___ Text passage ___
My father never knew his own father, who died before he was born. He never spoke of his father or his lineage, although it is also a noble one. Nearly everyone in the Fatima Valley belonged to a single tribe, the Ashraf (plural of al Sharif) tribe. Our tribe can trace its origins back to the Prophet Muhammad (Peace Be Upon Him, hereafter PBUH); we are the descendants of his grandson Hassan, the child of Muhammad’s youngest daughter, Fatima, and her husband, Ali bin Abi Taleb, known as the Fourth Caliph, who was also Muhammad’s cousin (Peace Be Upon Them). The influence of the al-Sharif tribe has been felt across the Arab world. In the last century alone, al-Sharifs have governed the Hejaz region of the Saudi kingdom, and have ruled as kings in Iraq, Yemen, Jordan, Morocco, Syria, and Palestine.
My own father, whom we always called Abouya, which means “my father” in his native Hejazi dialect, never went to school. He is illiterate, although he has memorized all the basic phrases for the prayers. But he is curious. He would often listen to the radio and he followed and argued about politics and sports. Once I could read, I would read him the newspaper and a few times tried to teach him how to read and write. My mother had been to school through the fourth grade, so she could read enough to fill out our school registration forms, which she did with a fierce determination.
___ Extracted information ___
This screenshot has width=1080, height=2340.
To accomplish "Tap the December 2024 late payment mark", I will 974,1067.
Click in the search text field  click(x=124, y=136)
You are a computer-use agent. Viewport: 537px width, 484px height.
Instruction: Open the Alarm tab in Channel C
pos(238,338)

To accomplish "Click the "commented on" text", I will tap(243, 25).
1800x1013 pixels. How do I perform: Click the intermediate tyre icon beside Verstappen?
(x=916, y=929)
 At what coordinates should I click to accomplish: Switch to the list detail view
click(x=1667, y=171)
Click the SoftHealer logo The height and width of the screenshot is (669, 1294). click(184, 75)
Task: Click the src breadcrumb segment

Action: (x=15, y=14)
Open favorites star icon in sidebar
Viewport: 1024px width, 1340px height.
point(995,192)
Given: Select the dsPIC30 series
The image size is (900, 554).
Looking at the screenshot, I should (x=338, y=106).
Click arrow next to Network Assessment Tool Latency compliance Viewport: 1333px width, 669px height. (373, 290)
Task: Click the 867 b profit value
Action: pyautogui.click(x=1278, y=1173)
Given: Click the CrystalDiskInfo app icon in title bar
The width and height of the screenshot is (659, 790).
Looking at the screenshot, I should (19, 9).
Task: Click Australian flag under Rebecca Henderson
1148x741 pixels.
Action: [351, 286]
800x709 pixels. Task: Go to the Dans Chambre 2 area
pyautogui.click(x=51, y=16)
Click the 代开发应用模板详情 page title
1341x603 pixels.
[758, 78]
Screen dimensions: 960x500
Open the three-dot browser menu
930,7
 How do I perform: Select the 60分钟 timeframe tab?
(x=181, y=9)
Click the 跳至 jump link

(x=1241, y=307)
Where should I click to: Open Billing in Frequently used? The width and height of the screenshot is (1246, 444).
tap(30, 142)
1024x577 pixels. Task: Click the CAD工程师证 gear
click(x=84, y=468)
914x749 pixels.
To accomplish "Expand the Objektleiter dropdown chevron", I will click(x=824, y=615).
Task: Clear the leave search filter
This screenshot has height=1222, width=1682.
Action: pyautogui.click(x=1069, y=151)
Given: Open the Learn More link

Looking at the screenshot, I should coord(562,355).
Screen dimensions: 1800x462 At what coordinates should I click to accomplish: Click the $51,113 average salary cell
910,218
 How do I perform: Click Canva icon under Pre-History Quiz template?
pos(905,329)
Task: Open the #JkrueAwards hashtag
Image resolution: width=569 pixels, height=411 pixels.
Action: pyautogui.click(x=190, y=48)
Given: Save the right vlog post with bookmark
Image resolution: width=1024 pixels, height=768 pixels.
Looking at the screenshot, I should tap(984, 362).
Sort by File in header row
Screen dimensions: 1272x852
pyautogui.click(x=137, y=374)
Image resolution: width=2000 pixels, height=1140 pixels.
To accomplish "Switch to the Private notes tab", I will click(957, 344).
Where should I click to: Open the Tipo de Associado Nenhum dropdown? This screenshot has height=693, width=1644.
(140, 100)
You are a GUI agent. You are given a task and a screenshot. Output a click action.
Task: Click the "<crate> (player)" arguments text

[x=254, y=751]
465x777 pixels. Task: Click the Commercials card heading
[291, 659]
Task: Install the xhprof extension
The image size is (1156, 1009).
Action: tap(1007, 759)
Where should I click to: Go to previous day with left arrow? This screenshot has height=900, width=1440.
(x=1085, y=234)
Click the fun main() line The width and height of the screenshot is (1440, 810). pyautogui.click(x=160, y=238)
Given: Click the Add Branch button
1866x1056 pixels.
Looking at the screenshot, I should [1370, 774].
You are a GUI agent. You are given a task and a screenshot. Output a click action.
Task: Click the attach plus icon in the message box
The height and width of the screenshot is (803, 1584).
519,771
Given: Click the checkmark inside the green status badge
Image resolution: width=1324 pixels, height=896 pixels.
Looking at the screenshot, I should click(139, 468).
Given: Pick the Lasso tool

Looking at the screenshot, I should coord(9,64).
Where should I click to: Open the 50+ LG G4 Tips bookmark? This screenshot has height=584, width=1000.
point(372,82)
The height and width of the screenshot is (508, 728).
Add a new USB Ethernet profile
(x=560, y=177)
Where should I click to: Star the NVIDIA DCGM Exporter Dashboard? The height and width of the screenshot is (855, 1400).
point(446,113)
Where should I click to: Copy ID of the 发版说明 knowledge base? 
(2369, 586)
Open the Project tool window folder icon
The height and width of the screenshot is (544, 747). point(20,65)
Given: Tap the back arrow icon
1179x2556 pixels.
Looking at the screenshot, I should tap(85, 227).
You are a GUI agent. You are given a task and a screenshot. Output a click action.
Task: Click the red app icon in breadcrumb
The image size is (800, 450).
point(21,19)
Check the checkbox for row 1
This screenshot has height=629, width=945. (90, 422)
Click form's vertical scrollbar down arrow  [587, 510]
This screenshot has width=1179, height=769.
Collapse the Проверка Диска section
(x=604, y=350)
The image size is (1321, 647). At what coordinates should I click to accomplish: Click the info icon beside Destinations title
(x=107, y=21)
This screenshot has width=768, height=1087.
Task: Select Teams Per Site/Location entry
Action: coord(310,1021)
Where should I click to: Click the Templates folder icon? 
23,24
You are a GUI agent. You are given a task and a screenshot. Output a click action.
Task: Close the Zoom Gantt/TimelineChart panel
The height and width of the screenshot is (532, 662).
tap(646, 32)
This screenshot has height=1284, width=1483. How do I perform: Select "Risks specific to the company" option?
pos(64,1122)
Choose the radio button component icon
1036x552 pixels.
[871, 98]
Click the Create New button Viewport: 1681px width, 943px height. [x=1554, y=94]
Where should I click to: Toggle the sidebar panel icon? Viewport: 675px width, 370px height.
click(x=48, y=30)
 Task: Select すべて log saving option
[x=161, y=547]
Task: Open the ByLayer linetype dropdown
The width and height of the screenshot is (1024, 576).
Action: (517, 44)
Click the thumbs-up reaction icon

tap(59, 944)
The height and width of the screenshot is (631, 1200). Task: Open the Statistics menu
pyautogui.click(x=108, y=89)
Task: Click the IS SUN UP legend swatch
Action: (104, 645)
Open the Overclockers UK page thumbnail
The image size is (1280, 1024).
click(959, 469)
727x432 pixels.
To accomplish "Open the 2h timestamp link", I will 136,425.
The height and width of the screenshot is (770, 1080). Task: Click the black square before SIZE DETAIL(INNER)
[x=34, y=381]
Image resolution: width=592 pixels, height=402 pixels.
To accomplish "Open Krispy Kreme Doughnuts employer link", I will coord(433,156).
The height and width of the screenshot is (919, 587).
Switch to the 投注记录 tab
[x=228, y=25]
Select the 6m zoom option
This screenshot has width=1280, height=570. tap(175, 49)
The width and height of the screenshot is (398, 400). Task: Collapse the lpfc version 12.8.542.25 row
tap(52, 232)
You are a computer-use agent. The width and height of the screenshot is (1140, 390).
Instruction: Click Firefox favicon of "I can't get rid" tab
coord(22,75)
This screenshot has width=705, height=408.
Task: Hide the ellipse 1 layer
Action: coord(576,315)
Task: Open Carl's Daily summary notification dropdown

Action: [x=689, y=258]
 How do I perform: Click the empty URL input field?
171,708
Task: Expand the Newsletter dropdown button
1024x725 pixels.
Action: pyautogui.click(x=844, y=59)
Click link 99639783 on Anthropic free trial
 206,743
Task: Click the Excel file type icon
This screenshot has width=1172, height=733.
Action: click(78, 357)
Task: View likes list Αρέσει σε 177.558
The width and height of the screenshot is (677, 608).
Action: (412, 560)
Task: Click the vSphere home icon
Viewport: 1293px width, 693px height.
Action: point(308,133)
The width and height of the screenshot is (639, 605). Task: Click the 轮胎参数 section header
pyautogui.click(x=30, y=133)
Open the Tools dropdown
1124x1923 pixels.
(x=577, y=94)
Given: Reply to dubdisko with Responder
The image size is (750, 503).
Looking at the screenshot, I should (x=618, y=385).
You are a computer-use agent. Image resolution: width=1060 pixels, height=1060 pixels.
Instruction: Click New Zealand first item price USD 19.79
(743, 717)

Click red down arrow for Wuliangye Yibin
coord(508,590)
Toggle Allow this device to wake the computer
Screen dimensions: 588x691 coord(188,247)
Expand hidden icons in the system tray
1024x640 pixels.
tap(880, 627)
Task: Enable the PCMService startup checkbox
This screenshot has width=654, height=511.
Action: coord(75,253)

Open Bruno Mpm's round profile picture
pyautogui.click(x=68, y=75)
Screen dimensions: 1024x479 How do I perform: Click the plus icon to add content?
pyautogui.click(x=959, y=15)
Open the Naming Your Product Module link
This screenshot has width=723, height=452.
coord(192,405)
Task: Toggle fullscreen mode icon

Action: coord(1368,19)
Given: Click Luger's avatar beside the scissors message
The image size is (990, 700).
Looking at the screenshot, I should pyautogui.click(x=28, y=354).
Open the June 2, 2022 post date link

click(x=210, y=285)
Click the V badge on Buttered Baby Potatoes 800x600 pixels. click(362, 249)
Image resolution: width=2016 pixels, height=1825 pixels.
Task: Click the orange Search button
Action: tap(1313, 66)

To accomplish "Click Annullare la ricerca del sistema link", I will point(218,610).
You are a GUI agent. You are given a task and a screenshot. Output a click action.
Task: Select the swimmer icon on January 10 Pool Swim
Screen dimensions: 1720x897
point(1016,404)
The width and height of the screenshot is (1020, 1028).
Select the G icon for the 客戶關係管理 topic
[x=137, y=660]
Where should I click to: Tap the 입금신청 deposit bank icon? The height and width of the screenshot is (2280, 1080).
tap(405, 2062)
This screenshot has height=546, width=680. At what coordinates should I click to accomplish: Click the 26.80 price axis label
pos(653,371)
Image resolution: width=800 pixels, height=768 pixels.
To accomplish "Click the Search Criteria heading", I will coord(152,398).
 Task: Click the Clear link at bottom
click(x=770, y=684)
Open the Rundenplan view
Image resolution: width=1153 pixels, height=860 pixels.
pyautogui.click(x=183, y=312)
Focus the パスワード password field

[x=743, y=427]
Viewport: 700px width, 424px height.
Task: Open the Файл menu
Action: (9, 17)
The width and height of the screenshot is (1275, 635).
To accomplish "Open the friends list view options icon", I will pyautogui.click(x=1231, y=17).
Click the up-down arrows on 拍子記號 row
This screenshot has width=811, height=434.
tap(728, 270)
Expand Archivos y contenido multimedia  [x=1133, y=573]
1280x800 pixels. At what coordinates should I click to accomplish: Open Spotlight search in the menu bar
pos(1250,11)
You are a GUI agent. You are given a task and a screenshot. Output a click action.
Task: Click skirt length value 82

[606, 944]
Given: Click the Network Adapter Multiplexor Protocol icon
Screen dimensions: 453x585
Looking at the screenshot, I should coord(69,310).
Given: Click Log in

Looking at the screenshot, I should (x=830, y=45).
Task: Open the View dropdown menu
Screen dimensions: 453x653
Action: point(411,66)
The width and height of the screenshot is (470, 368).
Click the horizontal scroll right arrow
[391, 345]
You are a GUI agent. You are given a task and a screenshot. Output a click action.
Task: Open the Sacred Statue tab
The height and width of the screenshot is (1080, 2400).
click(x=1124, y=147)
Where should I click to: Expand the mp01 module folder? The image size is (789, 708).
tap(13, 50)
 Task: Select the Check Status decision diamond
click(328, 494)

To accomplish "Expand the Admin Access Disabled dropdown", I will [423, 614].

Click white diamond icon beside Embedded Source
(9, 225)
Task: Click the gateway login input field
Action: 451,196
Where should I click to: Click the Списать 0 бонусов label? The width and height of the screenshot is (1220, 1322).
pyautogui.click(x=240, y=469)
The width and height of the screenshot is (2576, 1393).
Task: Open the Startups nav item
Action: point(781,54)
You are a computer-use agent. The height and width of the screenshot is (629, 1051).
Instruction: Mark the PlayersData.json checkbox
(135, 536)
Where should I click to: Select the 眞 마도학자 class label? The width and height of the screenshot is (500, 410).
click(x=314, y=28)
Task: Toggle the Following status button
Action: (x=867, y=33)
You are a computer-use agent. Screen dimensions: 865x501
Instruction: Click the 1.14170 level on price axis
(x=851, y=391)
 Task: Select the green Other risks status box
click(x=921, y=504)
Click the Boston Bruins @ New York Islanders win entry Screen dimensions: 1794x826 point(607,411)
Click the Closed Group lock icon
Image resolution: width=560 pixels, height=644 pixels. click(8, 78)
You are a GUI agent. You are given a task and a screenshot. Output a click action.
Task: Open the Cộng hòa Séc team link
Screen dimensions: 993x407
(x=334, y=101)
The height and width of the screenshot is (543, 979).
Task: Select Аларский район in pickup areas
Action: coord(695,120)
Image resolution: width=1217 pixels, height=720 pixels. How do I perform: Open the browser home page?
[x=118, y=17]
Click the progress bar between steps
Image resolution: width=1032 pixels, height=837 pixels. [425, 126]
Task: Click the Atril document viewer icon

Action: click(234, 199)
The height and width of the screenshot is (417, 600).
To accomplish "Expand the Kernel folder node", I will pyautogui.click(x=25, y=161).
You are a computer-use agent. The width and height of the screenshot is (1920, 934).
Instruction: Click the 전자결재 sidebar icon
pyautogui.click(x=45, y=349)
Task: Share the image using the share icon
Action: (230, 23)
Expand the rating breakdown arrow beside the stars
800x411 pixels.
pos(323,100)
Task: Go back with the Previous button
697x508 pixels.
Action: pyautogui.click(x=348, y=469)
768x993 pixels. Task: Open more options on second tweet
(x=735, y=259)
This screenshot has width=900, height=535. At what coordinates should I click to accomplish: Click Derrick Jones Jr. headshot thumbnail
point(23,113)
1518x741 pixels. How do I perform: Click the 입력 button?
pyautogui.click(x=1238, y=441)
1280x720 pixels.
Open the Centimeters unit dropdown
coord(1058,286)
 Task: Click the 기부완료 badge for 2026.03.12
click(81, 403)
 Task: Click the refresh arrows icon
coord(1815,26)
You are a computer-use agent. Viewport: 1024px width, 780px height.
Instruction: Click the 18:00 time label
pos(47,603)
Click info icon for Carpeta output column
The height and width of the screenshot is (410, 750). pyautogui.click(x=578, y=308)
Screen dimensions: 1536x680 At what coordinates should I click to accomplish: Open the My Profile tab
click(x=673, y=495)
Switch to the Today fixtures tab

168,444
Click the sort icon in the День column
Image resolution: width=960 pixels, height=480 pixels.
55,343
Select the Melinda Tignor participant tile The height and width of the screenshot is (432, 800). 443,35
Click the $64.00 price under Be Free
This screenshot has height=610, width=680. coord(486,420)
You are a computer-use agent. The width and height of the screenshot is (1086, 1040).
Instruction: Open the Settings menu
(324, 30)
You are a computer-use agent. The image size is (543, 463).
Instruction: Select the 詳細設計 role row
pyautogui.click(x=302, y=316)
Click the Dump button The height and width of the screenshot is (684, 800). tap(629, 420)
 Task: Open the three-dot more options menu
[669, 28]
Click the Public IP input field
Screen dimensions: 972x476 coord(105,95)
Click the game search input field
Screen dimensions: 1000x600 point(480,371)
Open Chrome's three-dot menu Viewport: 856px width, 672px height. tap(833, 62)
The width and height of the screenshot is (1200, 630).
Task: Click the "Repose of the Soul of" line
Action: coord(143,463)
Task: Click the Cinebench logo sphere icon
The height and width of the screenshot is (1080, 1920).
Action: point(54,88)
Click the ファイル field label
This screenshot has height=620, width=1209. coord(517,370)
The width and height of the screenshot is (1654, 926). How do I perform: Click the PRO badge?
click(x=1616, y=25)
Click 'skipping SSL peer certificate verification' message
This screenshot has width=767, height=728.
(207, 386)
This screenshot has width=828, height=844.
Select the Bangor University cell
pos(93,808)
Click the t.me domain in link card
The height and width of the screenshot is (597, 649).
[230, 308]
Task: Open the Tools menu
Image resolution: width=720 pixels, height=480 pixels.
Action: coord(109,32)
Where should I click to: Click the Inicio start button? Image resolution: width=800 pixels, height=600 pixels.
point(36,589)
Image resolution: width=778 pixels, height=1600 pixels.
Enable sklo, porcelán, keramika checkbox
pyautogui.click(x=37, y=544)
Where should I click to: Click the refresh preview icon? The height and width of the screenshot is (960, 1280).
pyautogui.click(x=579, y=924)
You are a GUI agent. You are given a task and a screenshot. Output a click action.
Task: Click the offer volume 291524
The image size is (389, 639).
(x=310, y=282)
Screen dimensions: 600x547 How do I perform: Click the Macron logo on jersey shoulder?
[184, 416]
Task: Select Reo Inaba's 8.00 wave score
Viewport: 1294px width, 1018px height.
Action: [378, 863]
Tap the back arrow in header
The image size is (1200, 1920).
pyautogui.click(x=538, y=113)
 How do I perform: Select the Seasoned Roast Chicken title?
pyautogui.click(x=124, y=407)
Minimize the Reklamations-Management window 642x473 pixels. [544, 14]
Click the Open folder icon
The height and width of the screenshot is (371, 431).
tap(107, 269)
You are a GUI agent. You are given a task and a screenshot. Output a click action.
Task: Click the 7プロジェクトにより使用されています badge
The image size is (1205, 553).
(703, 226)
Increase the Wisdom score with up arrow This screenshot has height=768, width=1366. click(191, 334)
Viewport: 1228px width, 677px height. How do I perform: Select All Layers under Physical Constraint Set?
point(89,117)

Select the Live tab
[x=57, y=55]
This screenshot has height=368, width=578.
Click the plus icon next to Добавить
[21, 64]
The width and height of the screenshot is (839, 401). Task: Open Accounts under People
___
» Work task
Please summarize the passage about the narrator's father in two sentences.

» Output for this exercise
The narrator's father never knew his own father, and nearly everyone in the Fatima Valley belonged to the Ashraf tribe, which traces its origins to the Prophet Muhammad through his grandson Hassan and has governed or ruled across the Arab world. The father, called Abouya, never went to school and is illiterate but curious about politics and sports, while the narrator's mother had schooled through the fourth grade and could read enough to fill out school registration forms.